[TASK INSTRUCTIONS]: Copy the lines below verbatim. Begin with the first and end with the line containing "Task: Open Sawyer".

[GIVEN DATA]:
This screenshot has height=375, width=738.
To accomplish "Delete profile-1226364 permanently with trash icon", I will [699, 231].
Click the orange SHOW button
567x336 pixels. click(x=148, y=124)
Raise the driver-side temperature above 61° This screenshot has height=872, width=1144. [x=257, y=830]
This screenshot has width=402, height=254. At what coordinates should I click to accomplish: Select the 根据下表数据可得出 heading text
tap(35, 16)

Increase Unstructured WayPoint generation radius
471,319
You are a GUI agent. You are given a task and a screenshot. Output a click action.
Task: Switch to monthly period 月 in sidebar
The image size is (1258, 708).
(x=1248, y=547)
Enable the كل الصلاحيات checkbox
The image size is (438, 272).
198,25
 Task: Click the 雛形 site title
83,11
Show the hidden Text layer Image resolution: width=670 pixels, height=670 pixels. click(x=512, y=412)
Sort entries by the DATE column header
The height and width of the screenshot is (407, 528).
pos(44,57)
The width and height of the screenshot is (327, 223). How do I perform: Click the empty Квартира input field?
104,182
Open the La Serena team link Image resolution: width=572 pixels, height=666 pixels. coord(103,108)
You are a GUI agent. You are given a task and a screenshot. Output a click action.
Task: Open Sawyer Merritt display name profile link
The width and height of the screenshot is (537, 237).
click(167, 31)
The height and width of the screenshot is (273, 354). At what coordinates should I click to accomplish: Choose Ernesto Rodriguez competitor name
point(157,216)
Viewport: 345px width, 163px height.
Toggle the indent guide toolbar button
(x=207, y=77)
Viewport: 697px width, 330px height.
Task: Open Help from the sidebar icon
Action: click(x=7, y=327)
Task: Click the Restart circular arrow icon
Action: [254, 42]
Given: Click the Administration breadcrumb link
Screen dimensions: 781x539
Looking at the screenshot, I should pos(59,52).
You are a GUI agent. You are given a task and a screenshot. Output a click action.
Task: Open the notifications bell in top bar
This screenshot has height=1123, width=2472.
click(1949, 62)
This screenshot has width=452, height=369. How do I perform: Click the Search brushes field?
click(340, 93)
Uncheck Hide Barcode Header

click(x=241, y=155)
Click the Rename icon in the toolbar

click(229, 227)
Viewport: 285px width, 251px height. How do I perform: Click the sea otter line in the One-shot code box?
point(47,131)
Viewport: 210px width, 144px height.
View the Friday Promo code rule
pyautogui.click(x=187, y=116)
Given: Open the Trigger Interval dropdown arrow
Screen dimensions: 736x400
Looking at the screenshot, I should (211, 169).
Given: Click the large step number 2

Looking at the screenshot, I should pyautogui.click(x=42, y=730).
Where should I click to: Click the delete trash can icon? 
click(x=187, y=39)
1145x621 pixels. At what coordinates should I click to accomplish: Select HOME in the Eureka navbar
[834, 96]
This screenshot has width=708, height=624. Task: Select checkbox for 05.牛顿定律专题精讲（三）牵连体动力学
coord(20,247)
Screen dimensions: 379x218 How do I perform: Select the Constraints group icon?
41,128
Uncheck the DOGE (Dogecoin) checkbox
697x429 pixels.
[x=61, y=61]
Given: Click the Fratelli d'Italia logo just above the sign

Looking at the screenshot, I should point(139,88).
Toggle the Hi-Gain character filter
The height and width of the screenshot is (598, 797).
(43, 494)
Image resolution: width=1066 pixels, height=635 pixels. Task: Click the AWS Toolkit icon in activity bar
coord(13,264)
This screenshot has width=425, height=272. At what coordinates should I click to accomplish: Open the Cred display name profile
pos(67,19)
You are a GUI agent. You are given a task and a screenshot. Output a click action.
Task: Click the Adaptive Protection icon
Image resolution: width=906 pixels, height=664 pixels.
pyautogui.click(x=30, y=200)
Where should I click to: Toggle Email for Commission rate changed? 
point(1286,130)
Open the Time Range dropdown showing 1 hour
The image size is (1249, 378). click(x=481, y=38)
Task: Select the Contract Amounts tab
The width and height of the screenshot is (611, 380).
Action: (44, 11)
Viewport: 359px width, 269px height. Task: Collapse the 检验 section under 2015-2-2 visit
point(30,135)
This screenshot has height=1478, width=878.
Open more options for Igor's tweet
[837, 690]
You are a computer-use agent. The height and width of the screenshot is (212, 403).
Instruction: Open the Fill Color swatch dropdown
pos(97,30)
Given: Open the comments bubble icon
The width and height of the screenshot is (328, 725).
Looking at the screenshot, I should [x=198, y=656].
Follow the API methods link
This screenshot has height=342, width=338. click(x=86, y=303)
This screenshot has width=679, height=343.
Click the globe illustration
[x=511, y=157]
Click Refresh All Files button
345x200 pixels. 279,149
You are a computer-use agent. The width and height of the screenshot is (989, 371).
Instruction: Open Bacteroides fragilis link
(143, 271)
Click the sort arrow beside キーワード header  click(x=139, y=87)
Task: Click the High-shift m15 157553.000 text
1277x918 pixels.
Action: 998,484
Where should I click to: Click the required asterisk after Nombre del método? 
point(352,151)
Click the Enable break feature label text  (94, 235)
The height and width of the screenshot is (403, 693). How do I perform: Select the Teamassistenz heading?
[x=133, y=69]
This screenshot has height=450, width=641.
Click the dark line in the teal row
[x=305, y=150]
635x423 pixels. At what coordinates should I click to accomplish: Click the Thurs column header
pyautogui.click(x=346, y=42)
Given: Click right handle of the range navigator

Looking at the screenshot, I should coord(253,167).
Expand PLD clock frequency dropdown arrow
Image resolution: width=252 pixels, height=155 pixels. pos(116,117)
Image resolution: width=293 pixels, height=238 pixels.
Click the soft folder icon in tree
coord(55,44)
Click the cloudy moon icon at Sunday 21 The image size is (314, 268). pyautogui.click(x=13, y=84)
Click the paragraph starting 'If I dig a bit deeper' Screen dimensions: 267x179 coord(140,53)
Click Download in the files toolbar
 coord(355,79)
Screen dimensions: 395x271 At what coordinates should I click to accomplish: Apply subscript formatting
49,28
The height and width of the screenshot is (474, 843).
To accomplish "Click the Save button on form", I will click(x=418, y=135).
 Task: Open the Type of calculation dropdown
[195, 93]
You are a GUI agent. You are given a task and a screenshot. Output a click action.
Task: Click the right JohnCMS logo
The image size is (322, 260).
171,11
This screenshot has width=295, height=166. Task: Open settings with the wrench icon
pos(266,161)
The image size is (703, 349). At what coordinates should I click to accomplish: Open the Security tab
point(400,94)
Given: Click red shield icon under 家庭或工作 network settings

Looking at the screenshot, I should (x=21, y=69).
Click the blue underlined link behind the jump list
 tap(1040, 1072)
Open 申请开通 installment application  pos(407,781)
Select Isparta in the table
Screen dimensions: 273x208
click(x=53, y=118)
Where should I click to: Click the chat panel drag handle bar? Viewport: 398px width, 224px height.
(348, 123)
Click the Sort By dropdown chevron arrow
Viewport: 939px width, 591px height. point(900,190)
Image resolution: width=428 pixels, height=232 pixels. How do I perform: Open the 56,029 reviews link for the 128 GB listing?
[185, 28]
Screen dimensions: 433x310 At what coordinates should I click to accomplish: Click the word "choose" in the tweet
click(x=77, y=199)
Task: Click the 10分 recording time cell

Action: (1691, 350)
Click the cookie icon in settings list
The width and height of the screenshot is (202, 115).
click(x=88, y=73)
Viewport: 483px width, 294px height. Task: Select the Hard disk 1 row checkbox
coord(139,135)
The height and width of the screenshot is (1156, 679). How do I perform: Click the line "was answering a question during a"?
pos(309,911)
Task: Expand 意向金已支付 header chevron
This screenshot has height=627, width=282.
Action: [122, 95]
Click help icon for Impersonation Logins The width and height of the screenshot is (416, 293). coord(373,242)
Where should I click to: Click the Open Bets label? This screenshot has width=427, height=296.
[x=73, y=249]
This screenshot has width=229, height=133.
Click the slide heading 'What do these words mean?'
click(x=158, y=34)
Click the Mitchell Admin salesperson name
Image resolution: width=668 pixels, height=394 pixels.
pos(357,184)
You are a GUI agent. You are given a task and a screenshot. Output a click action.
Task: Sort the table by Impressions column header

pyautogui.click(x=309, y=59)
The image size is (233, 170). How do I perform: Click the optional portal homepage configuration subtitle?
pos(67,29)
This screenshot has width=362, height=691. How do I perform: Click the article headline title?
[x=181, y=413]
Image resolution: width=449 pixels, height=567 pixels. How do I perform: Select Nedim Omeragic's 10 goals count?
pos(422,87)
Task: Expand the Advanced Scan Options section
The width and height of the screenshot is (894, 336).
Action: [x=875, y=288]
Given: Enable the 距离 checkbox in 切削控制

[WRITTEN RESPONSE]:
This screenshot has height=375, width=738.
To accomplish "Delete profile-1226364 permanently with trash icon", I will [699, 231].
Click the orange SHOW button
567x336 pixels. click(x=148, y=124)
Raise the driver-side temperature above 61° This screenshot has height=872, width=1144. [x=257, y=830]
This screenshot has width=402, height=254. At what coordinates should I click to accomplish: Select the 根据下表数据可得出 heading text
tap(35, 16)

Increase Unstructured WayPoint generation radius
471,319
You are a GUI agent. You are given a task and a screenshot. Output a click action.
Task: Switch to monthly period 月 in sidebar
The image size is (1258, 708).
(x=1248, y=547)
Enable the كل الصلاحيات checkbox
The image size is (438, 272).
198,25
 Task: Click the 雛形 site title
83,11
Show the hidden Text layer Image resolution: width=670 pixels, height=670 pixels. click(x=512, y=412)
Sort entries by the DATE column header
The height and width of the screenshot is (407, 528).
pos(44,57)
The width and height of the screenshot is (327, 223). How do I perform: Click the empty Квартира input field?
104,182
Open the La Serena team link Image resolution: width=572 pixels, height=666 pixels. coord(103,108)
You are a GUI agent. You are given a task and a screenshot. Output a click action.
Task: Open Sawyer Merritt display name profile link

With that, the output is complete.